GIVEN PASSAGE:
————
Even as Jeremiah brings these warnings of condemnation and judgment, he must combat a whole hosts of false prophets, priests, and leaders who are peddling a message that is the exact opposite of the Lord’s truth. Consider Jeremiah 6:13-14:
“For from the least to the greatest of them, everyone is greedy for unjust gain; and from prophet to priest, everyone deals falsely. They have healed the wound of my people lightly, saying, ‘Peace, peace,’ when there is no peace.”
Throughout the book, Jeremiah encounters many who are teaching a message of peace and prosperity. Essentially, everything is fine, no judgment is coming, and everyone is free to keep doing whatever they want. False prophets like Hananiah and Shemaiah lead the people to “trust in lies” and provide them with a false sense of security. Unsurprisingly, it is this message that nearly all of the people listen to.
Kings, leaders, and the people almost constantly reject Jeremiah and his prophesies of doom and future hope. Not only that, but he is intensely persecuted throughout his decades-long ministry. He is imprisoned, mocked, ridiculed, thrown into a muddy cistern, kidnapped, maligned, beaten, and mistreated. One of his only friends in all of this is the scribe Baruch; Jeremiah hardly wins any other converts that we know of in the book. Perhaps what is even more frustrating for Jeremiah is that his prophesies do in fact come true. No one listens to his pleas and warnings and surely enough, mighty Babylon swoops in with thunderous judgment and disaster, wiping out many of the people, desecrating the temple, capturing exiles, and causing immense suffering. Taking a close look at the life of Jeremiah makes being set apart by God seem a lot less glamorous and honorable than it might appear at first. Measured by human wisdom and calculated by most metrics, Jeremiah’s ministry was an utter failure; he lived a miserable and unfruitful life. His message was rejected, converts and friends were essentially nonexistent, and life was painful.
————
LISTING:

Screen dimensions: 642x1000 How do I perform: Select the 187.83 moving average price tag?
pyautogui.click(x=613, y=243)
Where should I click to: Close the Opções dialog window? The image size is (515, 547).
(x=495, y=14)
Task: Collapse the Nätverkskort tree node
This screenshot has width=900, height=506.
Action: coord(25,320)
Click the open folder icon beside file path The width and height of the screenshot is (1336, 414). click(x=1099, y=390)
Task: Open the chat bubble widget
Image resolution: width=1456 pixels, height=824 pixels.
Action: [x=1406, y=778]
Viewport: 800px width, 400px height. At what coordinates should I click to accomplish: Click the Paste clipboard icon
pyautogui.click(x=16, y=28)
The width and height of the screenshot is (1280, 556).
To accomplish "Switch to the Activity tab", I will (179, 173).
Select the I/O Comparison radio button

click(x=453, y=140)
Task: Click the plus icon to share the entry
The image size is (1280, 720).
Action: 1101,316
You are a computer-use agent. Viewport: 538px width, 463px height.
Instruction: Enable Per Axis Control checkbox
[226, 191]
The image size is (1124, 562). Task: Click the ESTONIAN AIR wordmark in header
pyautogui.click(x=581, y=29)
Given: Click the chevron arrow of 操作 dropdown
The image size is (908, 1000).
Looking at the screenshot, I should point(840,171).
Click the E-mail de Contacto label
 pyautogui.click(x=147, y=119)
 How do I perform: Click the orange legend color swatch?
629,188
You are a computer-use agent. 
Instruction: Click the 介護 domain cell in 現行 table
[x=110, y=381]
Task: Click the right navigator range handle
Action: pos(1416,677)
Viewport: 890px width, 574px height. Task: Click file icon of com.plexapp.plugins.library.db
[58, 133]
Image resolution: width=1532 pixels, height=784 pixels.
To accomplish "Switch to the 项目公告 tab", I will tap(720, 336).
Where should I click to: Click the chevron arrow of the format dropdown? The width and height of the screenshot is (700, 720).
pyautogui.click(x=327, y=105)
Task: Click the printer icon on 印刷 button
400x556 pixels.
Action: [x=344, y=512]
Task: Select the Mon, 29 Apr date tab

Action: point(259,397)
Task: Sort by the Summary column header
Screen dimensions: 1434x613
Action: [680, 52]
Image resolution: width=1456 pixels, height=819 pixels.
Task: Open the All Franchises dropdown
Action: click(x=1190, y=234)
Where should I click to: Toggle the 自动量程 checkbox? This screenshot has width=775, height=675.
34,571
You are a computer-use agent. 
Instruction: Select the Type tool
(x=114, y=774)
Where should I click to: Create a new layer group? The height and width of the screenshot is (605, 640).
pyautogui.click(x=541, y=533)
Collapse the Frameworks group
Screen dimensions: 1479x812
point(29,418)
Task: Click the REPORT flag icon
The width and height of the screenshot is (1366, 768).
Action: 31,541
————
EXERCISE SET:
(a) According to the passage about Jeremiah, who is one of his only friends?
(b) Carry on the passage about Jeremiah from its final sentence.

RESPONSES IN ORDER:
(a) The scribe Baruch.

(b)
Would it have been better for Jeremiah to have refused the Lord’s appointment? It seems that Jeremiah often felt like it probably would have been. In Jeremiah 20, he cries out to the Lord and offers raw and honest reflection on his life and ministry:
“O Lord, you have deceived me, and I was deceived; you are stronger than I, and you have prevailed, I have become a laughingstock all the day everyone mocks me. For whenever I speak, I cry out, I shout, “Violence and destruction!” For the word of the Lord has become for me a reproach and derision all day long.” (20:7-8)
“Cursed be the day on which I was born! The day when my mother bore me, let it not be blessed!” (20:14)
“Why did I come out from the womb to see toil and sorrow, and spend my days in shame?” (20:18)
For Jeremiah, it would have been better to not have been born at all. In this moment at least, God’s word and God’s mission had only brought upon him pain and derision. Within the same chapter, however, he also reveals what continues to drive him to press on in his prophetic work:
“If I say, “I will not mention him, or speak any more in his name,” there is in my heart as it were a burning fire shut up in my bones, and I am weary with holding it in, and I cannot.” (20:9)
He cannot help but teach what has been given to him. He cannot unsee what he has seen. It’s a fire within his bones. He must proclaim the difficult truths of the Lord even if no one is listening. He must continue on because he cannot deny what is right and true.
Certainly, however, the book of Jeremiah is not all gloom and despair. Even as exile in Babylon is on the horizon, God has a plan to preserve his people and restore them and give them a new king from the line of David who will reign in righteousness and holiness. Jeremiah preaches sobering warnings but also profoundly hopeful descriptions of the future of a new king and a new people and a new covenant. Consider these beautiful words from the Lord:
“For I will restore health to you, and your wounds I will heal, declares the Lord, because they have called you an outcast: ‘It is Zion, for whom no one cares!’.” (Jeremiah 30:17)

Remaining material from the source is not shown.